Ein paar Seemeilen vor Pasito Blanco liegt ein vollbeleuchteter Containerfrachter in unserem Weg. Laut AIS soll er langsame Fahrt nach Westen machen. 1,6kn. Sein Bug zeigt aber nach Osten. Hm, das passt nicht richtig zusammen. Eigentlich sieht er der Größe nach wie ein Kreuzfahrtschiff aus. Als wir näher kommen erkennen wir jedoch, dass die vielen Lichter leere beleuchtet Containertürme auf dem Deck sind. Von der Brücke des Schiffs werden wir von einem grünen Laserstrahl angefunkelt. Sie wollen unsere Aufmerksamkeit. Per Funk werden wir darauf hingewiesen, dass er am Anker mit ca. 1 kn nach Westen driftet und wir bitte einen Abstand von mindestens 300m einhalten sollen, damit er uns permanent im Radar halten kann. Wenn wir näher kommen, kann er uns nicht mehr erkennen. Klar machen wir das und halten den gewünschten Abstand. Jetzt noch ein Kollision wäre nicht das Richtige. Wir fahren einen großen Bogen um den Frachter herum. Das klappt ganz prima mit dem schwer arbeitenden Autopiloten.

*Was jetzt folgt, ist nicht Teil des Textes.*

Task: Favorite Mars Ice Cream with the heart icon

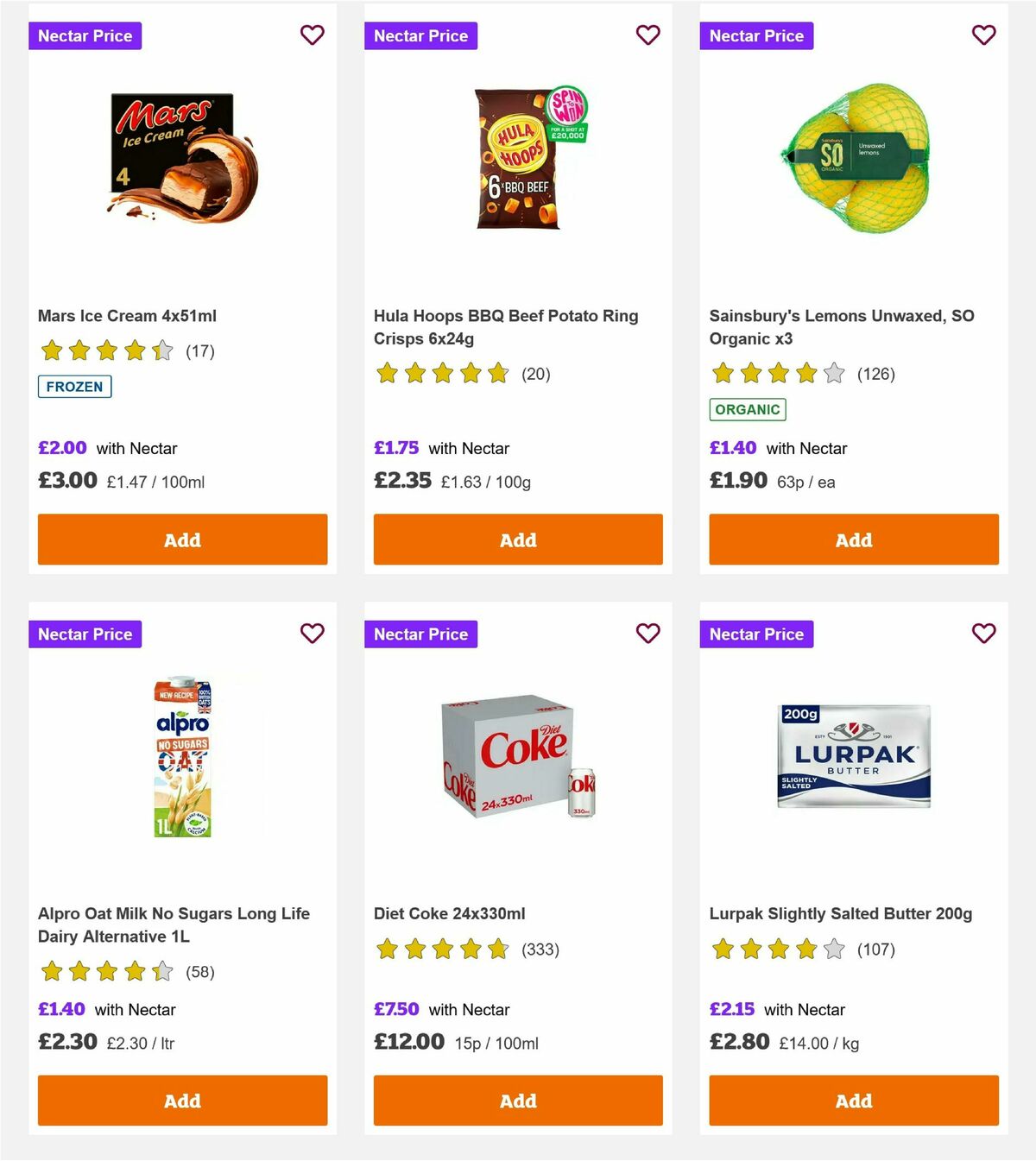Action: pyautogui.click(x=312, y=35)
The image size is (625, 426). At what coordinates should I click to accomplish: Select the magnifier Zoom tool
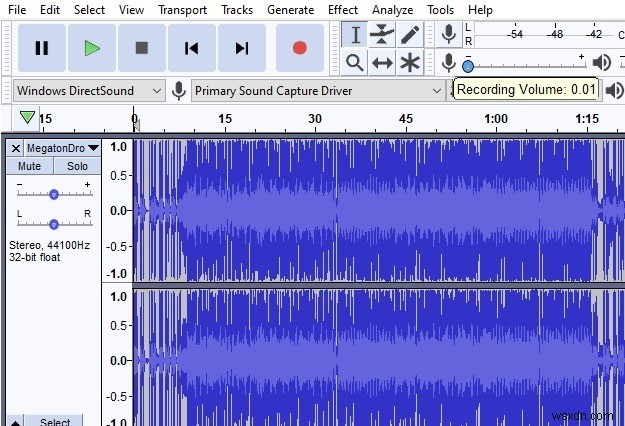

Mit den ersten Sonnenstrahlen erreichen wir die Bucht von Pasito Blanco. Wir haben immer noch den Großbaum nach Backbord gelascht, mit Schot und Bullenstander. Auch der Spibaum ragt noch nach Steuerbord 4m über die Decksseite. Wir gehen vor Anker und lassen das Geschirr stehen. Auf 6 m Tiefe und Sandgrund fällt der Rocna Anker und gräbt sich zuverlässig bei 1800 Umdrehungen der rückwärts drehenden Maschine ein. Fest! Angekommen! Stille! Keine Welle, laues Lüftchen in dieser Leebucht. Geschafft. Todmüde fallen wir in unsere Kojen und schlafen.
Kommentar schreiben
Christel (Sonntag, 02 Februar 2025 19:08)
Bin ich froh, dass ihr so erfahren seid. Ganz schöne Belastungsprobe für die junge Crewpaarung. Vielleicht aber genau richtig vor dem großen Hüpfer?!
Jens (Montag, 03 Februar 2025 21:34)
Liebe Christel, der emergency mode hat wirklich gut geklappt, kein Problem.